How has the use of wearables and health/fitness/wellness apps by individuals over the past three years?
The COVID-19 pandemic was an unusually high driver for the use of smartwatches. The market grew in Germany from 4 percent pre-pandemic to 17 percent post-pandemic. Concerning a usually organic slow-growth diffusion – this is an explosion. Trackers are a bit less spread – around 10–12 percent of society uses them, and the same level of adoption refers to health apps. The growth of health apps is also driven by companies that offer them to their workers.
The most considerable increase was observed for health coaching, nutrition, and mindfulness apps, especially in the cohort aged 40-50. People started using them to stay mentally and physically healthy, and many stayed with them even after the coronavirus crisis. Many individuals realize they can manage their health independently, and digital solutions offer new insights into vital signs and statistics that are useful for staying on track. Besides, we have observed the rising deployment of health apps among older people driven by the growing adoption of smartphones in the 65+ cohort.
There is also a growing interest in prevention, further driving the digital health market.
If the acceptance of new technologies grows, why is their implementation so slow? And why are they still overlooked at the political level?
Nothing new at all. Looking back on technology innovation history, we have always seen governments and sometimes corporations neglect innovation paradigms. In the late 90s, one of the leading internet sociologists Manuel Castells ("The Network Society"), described that bureaucracy and government-heavy society segments are the least capable societal systems that can adopt digital innovation quickly.
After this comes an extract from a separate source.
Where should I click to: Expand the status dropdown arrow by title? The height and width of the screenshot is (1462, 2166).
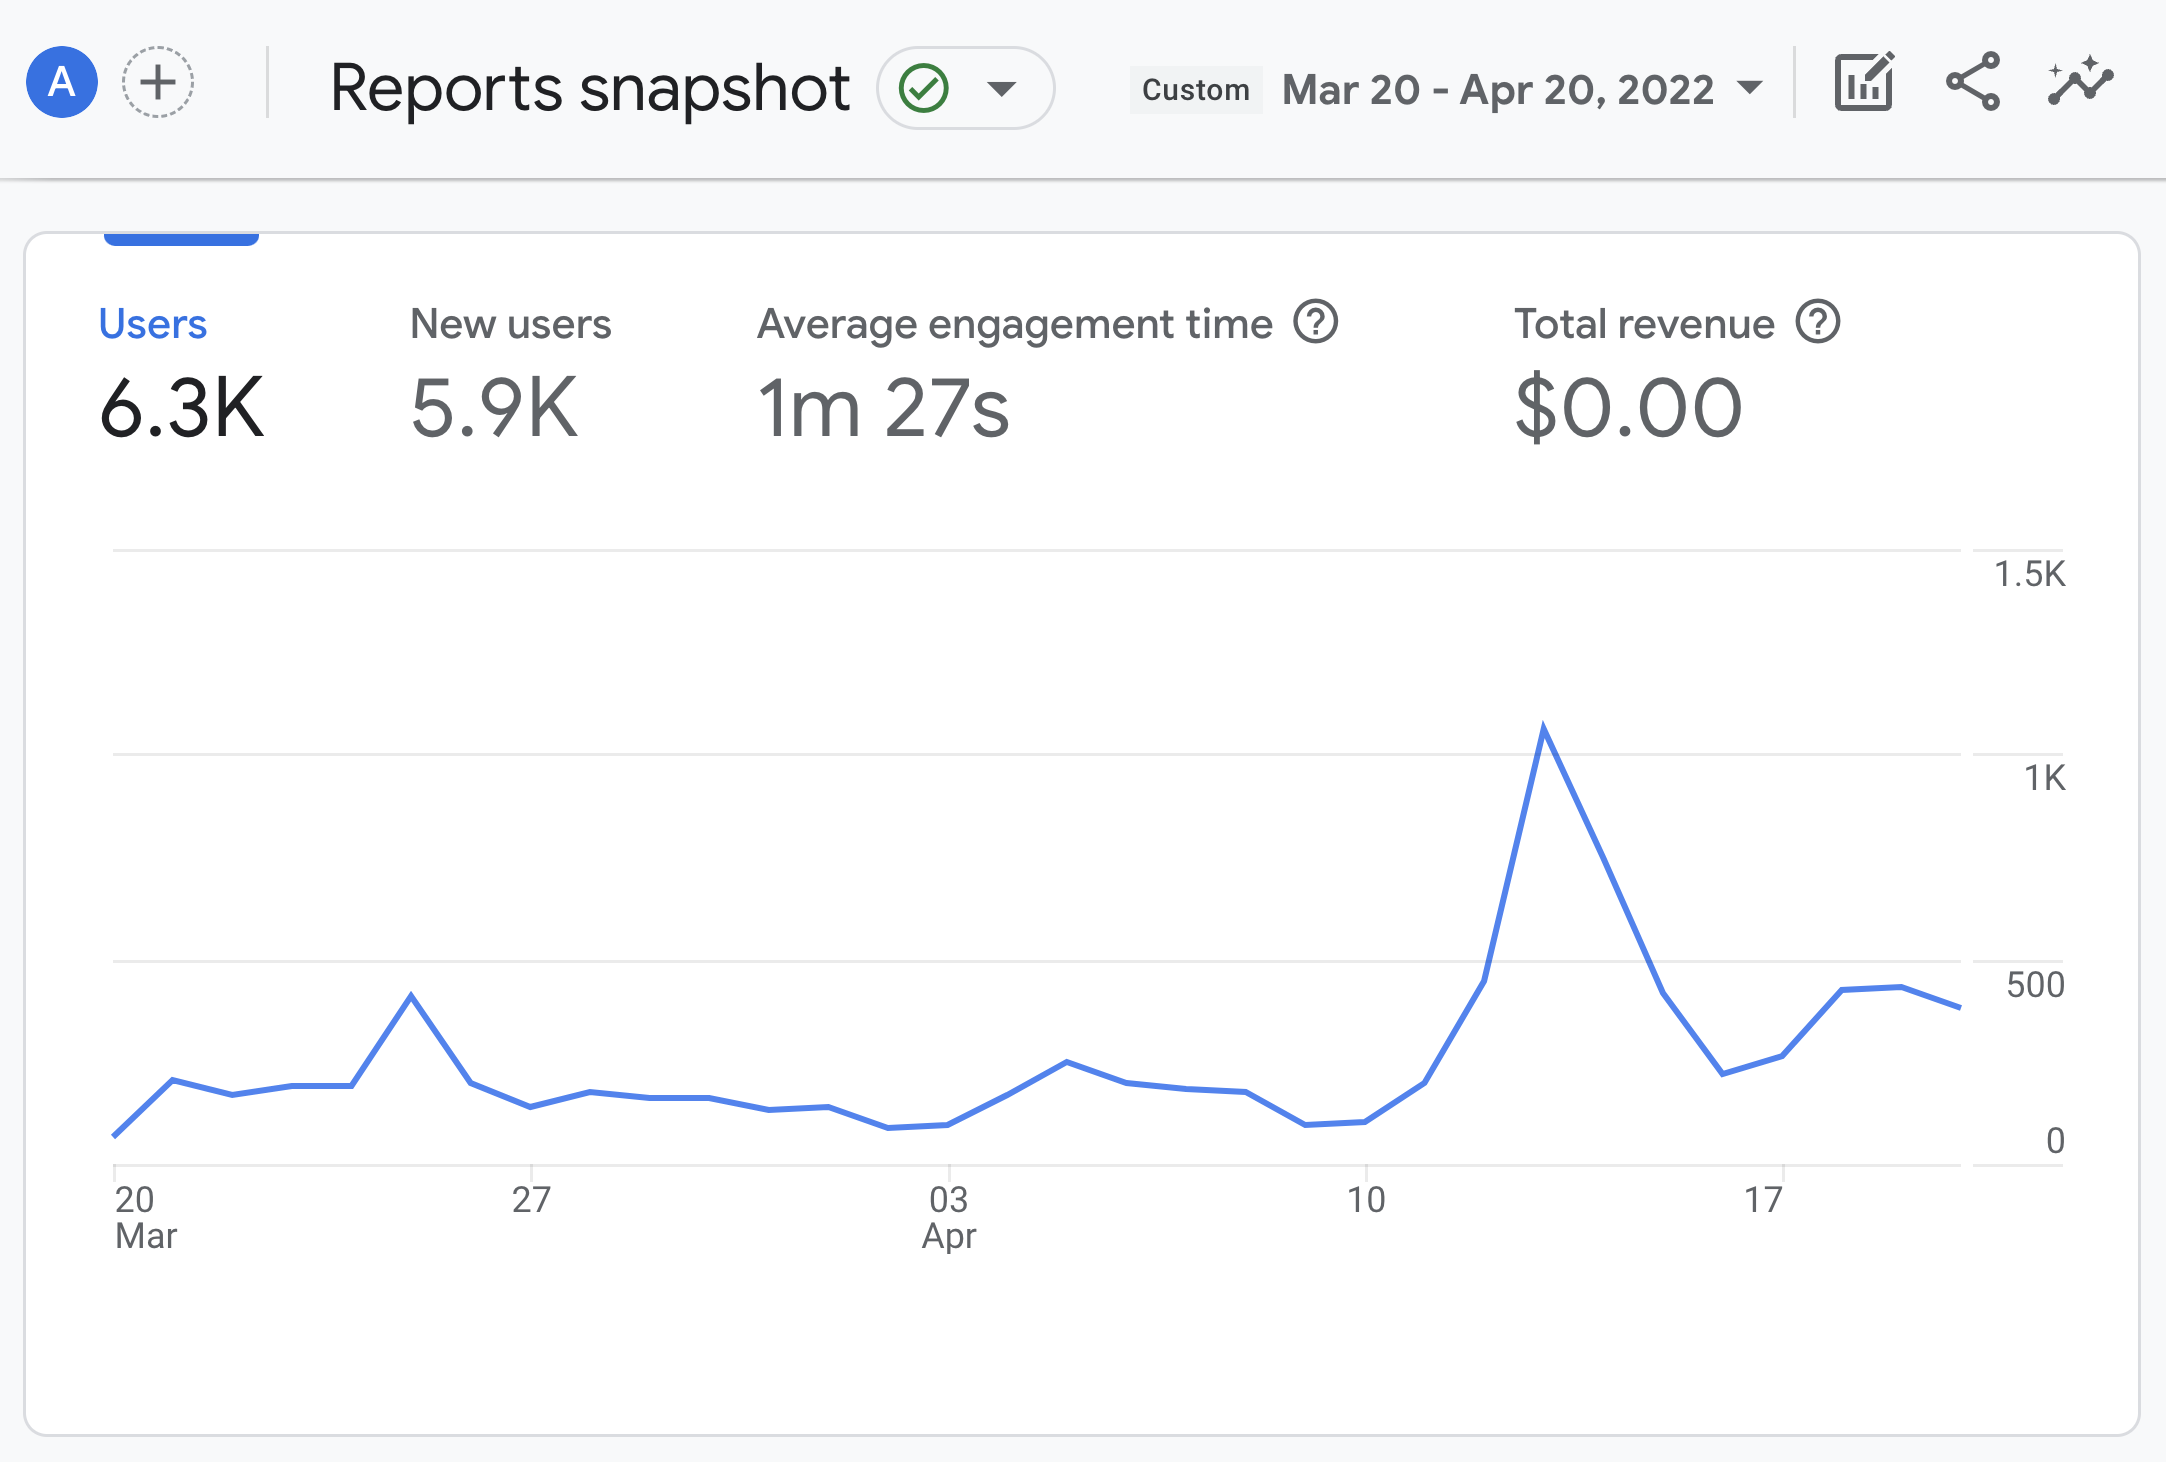tap(1001, 88)
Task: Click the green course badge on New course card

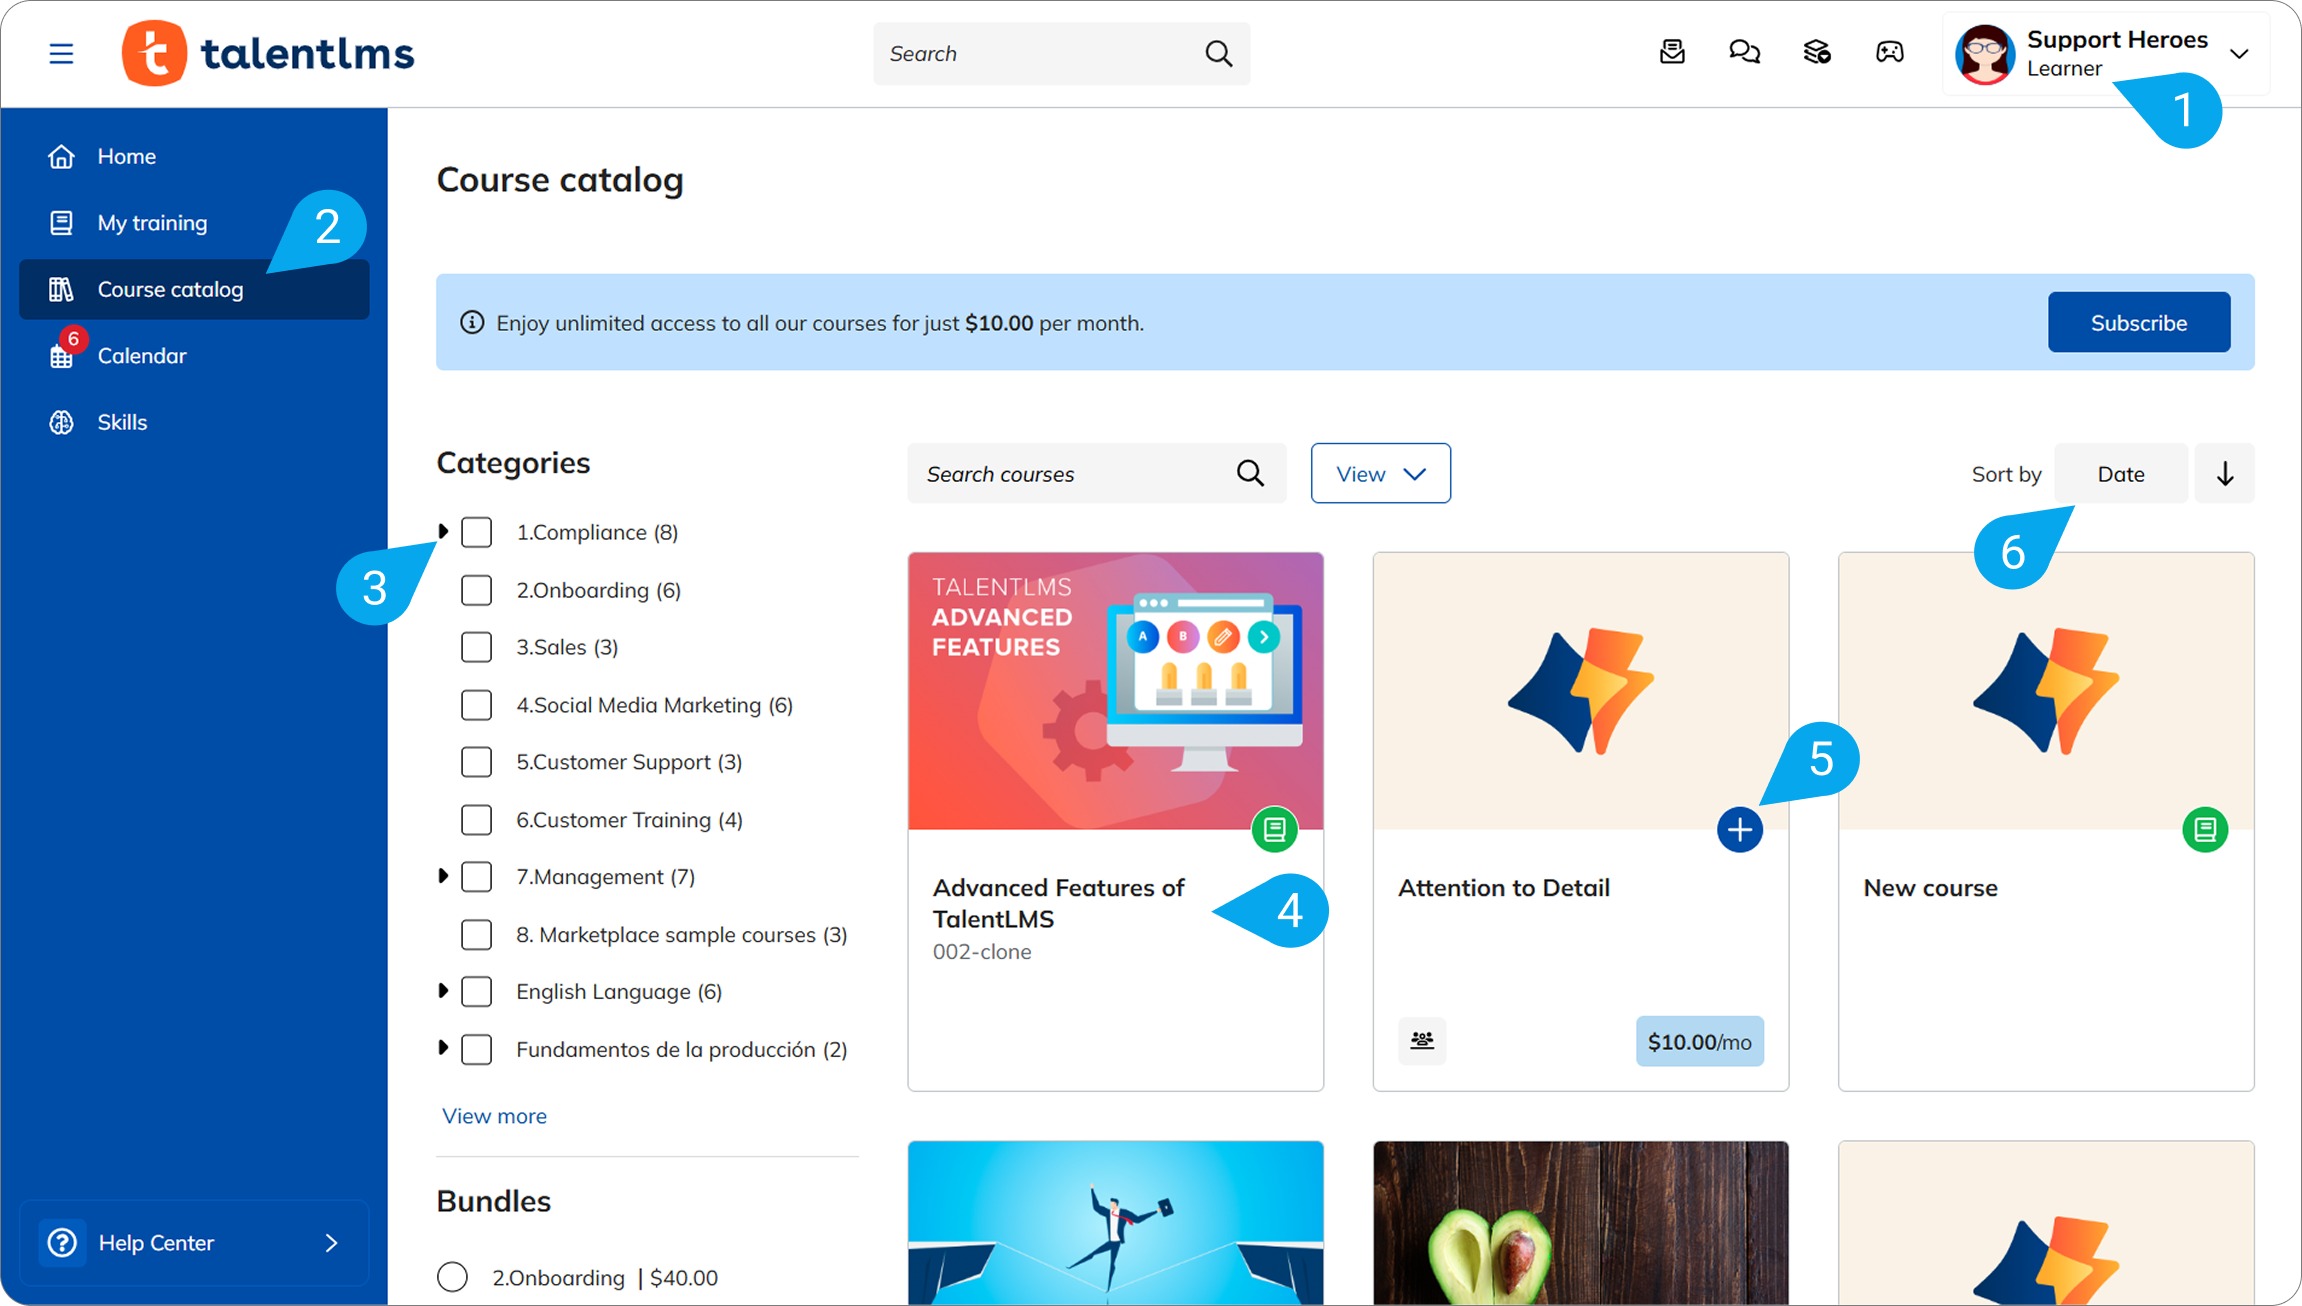Action: (x=2206, y=829)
We shouldn't also so obsessively focus on the word "acceptance of the new technologies." Reasonable tech solutions – Netflix, Amazon, Tesla – grow organically if they are not killed by regulations. In healthcare, I have an impression that many politicians repeat the word "acceptance of new tech" just to make a smokescreen to hide their impotence in creating good policies.
And what are your observations about individuals' approaches to data protection at a time when they can use more and more technology?
Our Self-Tracking Report – the first independent quantitative observation of health data tracking of German society – showed that the acceptance of digital health data gathering and processing is far more advanced than the paradigm of German politicians on this issue. 4 out of 10 citizens track some of their personal health data with digital technologies.
Do you recognize a gap between the keenly discussed technological solutions and the actual health needs of individuals?
Radical consumer-focused technologies (b2c) always have a 100% fit of supply and demand. An example is Apple's iPhone. Otherwise, they would not reach the critical mass. In regulated markets like health care systems, this fit is quite often not the case because there is no economic driver for that. This is why most citizen-targeted digital health solutions from national health systems per se have a high chance of failure. There are exceptions, for example, Denmark. It's mainly due to the usability and broad functionality of the Electronic Health Record implemented there. It's also been supported by campaigns to inform about the benefits of EHR.
But we also have to remember that this gap should get smaller over time as soon as the prices fall and late adopters follow early adopters. Take a bicycle as an example. Over 200 years ago, the first bicyclists were aristocratic, wealthy people from big cities. It was a privilege for the few. Then, step by step, bicycles got cheaper, and today it's the most affordable way of transport. Every technology must go through the technology adoption curve to get easily accessible and affordable. This refers to television, telephones, smartphones, and also to smartwatches.
On the other way, it's the role of health systems to make health innovations available for those who need them most. For example, chronic people could already benefit from 24/7 health monitoring if such technologies were reimbursed in the statutory health system. Another factor to be considered is always health and digital literacy. Some people lack skills to use, for example, health apps, but this is manageable – to some extent – by introducing upskilling programs.
During COVID-19, teleconsultation made its way into health care. What do patients value in them, and which components need to be redesigned?
We would never have imagined that the adoption of web-based teleconsultations would rise to around 17%. It seems the place- and time-flexible convenience and on-demand quality are attractive arguments for many individuals. Before COVID-19, it was 0,5%! Unfortunately, in many countries, including Germany, this demand for online care was artificially suppressed by introducing limits for remote consultations. While this may be justified as a means of counteracting the replacement of on-site care infrastructure with cheaper online care, on the other hand, it hampers such a needed transformation in healthcare.
The challenge is a social divide: Most life digital doctors consultations occur among better-educated and higher-income patient segments.
Let's elaborate on the digital divide
All our longitudinal or single-spot research data sets show nearly the same patterns: The higher the social status – mainly defined via education and income level – the higher the usage and competence of digital health solutions.
Actually, this is not unusual because, for centuries, all technological innovation started to diffuse at first at the most urban, privileged social segments. But if we talk of a digital health paradigm based on a solidary system, we have to consider political and ethical issues.
Ultimately, the goal is to accelerate the gap-bridging effect that can be achieved when digital care solutions have been embedded as a hybrid approach in the on-site care structures.